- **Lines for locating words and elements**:
## Start
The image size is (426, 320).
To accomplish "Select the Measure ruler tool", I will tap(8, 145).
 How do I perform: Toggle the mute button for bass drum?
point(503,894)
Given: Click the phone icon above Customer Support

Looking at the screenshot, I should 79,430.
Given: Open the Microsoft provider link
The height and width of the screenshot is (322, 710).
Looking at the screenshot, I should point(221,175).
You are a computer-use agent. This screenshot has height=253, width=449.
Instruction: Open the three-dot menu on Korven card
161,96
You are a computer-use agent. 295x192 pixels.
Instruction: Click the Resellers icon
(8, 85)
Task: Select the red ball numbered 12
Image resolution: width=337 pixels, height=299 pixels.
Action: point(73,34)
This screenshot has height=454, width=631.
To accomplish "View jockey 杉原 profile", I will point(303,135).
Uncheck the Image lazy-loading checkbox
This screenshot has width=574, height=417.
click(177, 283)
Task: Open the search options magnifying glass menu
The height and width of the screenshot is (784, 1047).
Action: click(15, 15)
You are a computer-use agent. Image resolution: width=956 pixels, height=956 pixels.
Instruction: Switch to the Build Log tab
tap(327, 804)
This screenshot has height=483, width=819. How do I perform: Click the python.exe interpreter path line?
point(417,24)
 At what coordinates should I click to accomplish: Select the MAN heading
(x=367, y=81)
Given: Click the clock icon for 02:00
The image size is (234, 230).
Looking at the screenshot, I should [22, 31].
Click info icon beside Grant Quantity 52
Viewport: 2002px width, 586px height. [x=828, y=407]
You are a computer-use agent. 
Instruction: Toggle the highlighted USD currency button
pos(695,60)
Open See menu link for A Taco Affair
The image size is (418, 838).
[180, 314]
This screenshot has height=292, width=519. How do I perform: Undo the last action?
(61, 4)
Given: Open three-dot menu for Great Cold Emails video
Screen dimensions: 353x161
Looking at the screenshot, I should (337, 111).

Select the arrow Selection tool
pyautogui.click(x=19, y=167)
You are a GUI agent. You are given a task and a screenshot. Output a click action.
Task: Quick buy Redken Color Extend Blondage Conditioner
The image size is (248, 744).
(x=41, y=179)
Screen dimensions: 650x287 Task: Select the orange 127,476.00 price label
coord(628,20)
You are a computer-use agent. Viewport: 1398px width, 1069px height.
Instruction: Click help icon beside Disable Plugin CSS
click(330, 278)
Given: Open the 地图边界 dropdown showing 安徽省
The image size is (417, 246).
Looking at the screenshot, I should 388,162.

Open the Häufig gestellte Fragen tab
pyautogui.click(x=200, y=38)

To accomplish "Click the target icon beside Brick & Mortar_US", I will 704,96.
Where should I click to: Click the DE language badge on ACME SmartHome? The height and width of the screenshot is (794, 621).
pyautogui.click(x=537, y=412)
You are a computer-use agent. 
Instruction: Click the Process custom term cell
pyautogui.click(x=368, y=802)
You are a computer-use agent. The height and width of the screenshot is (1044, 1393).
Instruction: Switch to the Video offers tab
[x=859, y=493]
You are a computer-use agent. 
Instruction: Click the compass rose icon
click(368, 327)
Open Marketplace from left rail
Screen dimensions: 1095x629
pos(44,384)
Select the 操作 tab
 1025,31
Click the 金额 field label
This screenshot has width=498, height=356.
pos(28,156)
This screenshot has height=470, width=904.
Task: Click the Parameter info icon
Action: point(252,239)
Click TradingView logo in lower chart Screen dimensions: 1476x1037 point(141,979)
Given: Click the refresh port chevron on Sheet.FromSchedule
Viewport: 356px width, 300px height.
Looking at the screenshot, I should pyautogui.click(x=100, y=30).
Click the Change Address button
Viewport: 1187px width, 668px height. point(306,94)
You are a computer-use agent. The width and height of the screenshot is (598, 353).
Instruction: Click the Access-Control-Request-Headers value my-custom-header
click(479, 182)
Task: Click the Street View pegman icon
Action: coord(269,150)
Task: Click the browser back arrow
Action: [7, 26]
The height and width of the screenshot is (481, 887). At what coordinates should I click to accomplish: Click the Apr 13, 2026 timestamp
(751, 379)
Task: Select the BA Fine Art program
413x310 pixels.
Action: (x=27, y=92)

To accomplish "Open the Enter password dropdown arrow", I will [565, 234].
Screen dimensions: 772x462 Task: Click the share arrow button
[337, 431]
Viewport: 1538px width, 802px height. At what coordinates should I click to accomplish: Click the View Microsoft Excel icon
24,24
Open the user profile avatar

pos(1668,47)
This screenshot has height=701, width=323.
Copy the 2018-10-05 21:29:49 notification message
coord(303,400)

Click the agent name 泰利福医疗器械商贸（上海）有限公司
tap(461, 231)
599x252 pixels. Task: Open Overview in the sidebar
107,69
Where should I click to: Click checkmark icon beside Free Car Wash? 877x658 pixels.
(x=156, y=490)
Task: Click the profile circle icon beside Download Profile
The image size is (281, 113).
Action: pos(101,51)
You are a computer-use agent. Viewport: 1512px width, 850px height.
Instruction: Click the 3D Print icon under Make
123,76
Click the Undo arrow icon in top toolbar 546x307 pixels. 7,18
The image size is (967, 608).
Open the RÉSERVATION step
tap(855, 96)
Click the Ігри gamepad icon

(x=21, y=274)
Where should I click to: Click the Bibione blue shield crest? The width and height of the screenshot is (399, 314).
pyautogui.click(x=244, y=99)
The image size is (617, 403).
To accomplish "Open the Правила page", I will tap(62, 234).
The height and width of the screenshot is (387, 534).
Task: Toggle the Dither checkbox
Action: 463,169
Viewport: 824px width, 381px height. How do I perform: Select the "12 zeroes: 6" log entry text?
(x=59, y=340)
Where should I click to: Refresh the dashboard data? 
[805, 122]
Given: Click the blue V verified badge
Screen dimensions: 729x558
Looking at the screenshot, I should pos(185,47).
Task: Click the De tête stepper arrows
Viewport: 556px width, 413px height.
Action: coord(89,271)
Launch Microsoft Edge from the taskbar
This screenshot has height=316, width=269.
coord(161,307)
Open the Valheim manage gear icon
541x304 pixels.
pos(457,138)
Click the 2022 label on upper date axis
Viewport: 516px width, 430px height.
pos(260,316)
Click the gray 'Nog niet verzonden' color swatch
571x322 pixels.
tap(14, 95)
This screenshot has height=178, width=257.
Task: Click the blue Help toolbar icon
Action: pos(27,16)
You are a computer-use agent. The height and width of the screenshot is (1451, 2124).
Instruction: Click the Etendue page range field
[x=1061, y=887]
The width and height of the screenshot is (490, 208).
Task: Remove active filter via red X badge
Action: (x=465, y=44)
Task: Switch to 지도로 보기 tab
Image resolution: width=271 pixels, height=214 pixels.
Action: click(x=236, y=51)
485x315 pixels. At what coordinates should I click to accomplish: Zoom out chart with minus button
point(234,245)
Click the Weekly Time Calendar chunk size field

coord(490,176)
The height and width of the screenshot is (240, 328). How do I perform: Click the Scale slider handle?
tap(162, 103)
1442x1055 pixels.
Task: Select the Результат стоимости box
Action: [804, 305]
## End
- **Instruction**: Which of the lines above contain the word "Microsoft"? Find each one and copy it out in full.

- **Task answer**:
Given: Open the Microsoft provider link
Viewport: 1538px width, 802px height. At what coordinates should I click to accomplish: Click the View Microsoft Excel icon
Launch Microsoft Edge from the taskbar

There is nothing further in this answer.